Abstract At present, human umbilical cord mesenchymal stem cells(hUCMSCs) have been used in the clinical treatment of systemic lupus erythematosus(SLE), However, the detailed mechanism of MSCs remains unclear. In this study, we investigated whether hUCMSCs derived extracellular vesicles (hUCMSC-EVs) could regulate abnormal immune responses of T cells or B cells in SLE.We isolated splenic mononuclear cells from MRL/lpr mice , a classical animal model of SLE.PBS(Phosphate-buffered saline), 2×105 hUCMSCs, 25µg/ml hUCMSC-EVs, 50µg/ml hUCMSC-EVs were co-cultured with 2×106 activated splenic mononuclear cells for 3 days in vitro, respectively.
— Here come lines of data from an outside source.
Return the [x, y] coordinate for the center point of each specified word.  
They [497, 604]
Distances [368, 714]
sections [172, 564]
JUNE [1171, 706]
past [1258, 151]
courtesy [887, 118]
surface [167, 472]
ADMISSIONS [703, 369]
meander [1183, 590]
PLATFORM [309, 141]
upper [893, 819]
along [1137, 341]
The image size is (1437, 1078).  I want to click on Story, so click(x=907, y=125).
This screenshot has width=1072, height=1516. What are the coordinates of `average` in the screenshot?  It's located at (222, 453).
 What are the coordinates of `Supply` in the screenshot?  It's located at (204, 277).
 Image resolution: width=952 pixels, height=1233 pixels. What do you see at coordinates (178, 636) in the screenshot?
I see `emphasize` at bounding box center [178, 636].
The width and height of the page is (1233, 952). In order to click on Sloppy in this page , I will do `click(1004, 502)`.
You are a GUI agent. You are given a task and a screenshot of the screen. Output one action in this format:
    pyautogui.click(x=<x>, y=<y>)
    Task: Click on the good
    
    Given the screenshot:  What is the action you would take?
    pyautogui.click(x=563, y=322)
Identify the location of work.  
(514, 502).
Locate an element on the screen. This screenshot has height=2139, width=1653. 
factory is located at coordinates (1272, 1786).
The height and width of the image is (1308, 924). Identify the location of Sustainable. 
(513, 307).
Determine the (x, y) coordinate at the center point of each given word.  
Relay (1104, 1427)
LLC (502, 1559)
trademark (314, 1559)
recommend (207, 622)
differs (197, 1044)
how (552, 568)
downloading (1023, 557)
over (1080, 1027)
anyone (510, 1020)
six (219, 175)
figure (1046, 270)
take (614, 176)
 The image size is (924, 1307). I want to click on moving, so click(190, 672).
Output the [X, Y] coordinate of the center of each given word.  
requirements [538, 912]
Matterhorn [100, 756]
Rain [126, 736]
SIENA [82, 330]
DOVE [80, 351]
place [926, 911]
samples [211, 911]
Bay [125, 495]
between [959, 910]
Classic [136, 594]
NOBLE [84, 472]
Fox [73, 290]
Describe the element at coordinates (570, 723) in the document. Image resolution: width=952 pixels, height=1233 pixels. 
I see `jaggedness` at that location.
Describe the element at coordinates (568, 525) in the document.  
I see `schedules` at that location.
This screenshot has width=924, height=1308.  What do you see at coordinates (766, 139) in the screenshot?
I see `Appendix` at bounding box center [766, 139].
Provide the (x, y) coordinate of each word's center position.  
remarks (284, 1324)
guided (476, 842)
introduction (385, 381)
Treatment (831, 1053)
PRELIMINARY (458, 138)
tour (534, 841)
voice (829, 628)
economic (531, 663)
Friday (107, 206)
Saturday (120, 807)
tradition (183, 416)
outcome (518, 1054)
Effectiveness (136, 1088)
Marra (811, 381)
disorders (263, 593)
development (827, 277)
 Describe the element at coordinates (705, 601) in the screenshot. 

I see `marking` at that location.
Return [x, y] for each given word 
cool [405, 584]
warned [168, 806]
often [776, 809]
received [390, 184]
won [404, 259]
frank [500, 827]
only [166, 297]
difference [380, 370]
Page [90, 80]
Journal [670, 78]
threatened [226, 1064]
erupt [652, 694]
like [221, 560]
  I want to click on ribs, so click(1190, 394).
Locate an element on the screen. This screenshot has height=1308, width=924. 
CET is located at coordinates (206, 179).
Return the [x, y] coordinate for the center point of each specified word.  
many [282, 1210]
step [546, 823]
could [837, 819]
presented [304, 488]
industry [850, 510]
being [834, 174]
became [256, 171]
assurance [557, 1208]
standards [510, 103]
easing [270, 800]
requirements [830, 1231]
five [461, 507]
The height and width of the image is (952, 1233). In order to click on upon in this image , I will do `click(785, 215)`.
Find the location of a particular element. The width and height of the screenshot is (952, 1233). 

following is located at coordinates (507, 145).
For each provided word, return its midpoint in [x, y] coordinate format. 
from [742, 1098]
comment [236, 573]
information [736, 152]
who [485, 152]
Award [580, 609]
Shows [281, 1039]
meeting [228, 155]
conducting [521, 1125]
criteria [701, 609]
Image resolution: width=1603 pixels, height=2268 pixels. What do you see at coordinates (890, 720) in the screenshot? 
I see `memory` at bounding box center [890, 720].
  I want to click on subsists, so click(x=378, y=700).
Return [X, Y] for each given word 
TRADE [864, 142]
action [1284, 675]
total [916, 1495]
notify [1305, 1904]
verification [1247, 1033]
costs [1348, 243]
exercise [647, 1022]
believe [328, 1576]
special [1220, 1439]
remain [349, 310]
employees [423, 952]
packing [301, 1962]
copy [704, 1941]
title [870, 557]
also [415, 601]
The proportions of CD4+T cell subsets and the concentrations of cytokines were detected .Both hUCMSCs and hUCMSC-EVs inhibited CD4+T cells , increased the production of T helper(Th)17 cells , promoted the production of interleukin（IL）-17 and transforming growth factor beta 1(TGF-β1) (P＜0.05), although they had no significant effects on Th1, Th2, T follicular helper (Tfh), regulatory T (Treg )cells and IL-10 (P＞0.05);only hUCMSCs inhibited CD19+ B cells, promoted the production of interferon-gamma (IFN-γ) and IL-4 (P＜0.05).hUCMSCs exert immunoregulatory effects on SLE at least partially through hUCMSC-EVs in vitro, hUCMSC-EVs play novel and potential regulator roles in SLE.